Problem description »
If a line in the listing below includes the word "computer", pick it out.

────────

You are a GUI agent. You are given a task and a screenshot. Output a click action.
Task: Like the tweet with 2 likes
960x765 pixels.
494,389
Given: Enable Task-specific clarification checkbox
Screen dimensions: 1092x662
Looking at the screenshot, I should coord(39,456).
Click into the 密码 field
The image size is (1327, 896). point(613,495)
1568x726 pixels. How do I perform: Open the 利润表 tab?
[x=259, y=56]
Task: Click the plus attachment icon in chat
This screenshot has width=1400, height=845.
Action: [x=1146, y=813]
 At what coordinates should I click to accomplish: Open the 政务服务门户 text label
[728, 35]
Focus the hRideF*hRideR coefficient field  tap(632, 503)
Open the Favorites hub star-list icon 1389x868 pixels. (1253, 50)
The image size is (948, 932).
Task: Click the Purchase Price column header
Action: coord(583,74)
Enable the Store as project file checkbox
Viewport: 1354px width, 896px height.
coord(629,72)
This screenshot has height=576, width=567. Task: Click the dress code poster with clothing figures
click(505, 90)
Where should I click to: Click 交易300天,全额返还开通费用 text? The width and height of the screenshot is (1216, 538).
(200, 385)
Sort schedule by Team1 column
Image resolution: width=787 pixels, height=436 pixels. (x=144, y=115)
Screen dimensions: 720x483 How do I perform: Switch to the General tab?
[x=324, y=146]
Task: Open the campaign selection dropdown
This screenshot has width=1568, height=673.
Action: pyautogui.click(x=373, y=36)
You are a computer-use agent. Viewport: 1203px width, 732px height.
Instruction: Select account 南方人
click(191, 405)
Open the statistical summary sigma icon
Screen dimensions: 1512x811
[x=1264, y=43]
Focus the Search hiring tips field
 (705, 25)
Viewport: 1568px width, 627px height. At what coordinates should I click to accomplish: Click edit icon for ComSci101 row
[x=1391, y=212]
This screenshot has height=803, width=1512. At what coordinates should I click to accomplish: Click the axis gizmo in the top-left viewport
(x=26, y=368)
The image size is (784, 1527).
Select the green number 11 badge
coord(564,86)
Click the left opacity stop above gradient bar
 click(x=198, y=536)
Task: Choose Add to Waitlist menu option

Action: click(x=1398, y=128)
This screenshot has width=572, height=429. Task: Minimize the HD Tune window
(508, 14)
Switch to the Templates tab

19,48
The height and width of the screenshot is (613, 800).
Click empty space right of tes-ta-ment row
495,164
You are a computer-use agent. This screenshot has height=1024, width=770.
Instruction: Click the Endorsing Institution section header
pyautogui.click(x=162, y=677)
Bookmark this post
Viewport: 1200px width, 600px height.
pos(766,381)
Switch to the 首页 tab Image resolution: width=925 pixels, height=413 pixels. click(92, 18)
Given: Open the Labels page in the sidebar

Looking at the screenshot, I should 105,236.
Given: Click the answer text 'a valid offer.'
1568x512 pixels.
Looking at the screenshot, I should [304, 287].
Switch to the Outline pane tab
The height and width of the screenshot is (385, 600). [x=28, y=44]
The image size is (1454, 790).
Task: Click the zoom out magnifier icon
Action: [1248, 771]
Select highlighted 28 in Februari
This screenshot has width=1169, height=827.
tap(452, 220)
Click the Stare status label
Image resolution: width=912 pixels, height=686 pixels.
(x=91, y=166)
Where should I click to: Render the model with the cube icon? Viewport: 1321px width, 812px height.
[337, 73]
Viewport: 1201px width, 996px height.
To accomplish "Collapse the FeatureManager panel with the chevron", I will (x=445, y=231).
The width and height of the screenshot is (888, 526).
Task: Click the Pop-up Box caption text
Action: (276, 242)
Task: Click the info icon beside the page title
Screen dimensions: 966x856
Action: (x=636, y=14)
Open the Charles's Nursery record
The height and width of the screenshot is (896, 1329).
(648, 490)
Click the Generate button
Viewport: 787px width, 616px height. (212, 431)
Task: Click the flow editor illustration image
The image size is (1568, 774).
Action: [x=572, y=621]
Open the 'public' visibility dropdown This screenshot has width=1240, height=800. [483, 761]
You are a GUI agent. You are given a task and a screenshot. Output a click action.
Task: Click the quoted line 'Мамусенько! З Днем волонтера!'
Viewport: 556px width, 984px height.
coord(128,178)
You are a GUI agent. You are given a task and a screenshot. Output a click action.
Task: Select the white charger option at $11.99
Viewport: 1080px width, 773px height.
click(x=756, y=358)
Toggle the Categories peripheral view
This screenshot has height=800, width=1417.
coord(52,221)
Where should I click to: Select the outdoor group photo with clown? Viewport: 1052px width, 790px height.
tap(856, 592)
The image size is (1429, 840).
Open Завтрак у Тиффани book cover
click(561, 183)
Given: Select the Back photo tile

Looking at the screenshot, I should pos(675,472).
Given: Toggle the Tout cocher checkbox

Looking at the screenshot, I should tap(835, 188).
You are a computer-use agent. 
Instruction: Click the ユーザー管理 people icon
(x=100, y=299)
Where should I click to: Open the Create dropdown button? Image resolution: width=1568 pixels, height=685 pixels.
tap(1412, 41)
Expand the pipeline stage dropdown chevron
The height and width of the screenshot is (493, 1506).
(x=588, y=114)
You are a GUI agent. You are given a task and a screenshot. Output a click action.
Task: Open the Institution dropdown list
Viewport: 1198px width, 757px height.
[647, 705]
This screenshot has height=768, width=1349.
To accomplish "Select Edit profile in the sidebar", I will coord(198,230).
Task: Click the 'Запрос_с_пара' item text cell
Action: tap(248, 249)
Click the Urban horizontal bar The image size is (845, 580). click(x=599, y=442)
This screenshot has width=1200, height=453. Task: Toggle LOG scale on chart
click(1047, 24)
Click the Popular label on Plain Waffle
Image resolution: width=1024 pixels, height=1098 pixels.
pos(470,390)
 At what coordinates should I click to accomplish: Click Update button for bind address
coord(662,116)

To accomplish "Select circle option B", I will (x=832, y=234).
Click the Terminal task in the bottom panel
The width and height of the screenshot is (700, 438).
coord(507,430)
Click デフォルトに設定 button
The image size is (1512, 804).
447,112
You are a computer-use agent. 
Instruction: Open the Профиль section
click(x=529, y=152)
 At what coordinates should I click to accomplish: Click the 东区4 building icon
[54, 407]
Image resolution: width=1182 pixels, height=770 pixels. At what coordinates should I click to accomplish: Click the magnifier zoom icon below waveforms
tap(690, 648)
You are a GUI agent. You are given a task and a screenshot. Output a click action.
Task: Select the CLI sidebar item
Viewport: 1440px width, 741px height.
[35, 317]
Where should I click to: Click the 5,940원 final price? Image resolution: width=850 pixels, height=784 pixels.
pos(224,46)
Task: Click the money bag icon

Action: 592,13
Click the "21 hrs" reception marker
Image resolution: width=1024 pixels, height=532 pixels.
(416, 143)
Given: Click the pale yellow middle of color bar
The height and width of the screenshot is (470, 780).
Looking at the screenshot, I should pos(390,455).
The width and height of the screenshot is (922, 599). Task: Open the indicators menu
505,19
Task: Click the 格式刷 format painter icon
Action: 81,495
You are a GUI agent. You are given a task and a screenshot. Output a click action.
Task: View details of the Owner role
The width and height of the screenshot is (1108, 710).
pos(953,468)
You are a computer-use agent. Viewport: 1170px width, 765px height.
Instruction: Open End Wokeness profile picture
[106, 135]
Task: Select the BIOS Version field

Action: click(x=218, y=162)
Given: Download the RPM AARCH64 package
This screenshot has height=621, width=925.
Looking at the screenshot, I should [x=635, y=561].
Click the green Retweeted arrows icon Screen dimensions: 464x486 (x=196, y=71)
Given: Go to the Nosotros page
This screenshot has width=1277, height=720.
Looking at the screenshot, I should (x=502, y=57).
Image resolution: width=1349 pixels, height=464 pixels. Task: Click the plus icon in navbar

────────

Answer box »
You are a computer-use agent. Viewport: 1203px width, 732px height.
You are a computer-use agent. This screenshot has height=1024, width=770.
You are a computer-use agent. 
You are a computer-use agent. 
You are a computer-use agent. Viewport: 1170px width, 765px height.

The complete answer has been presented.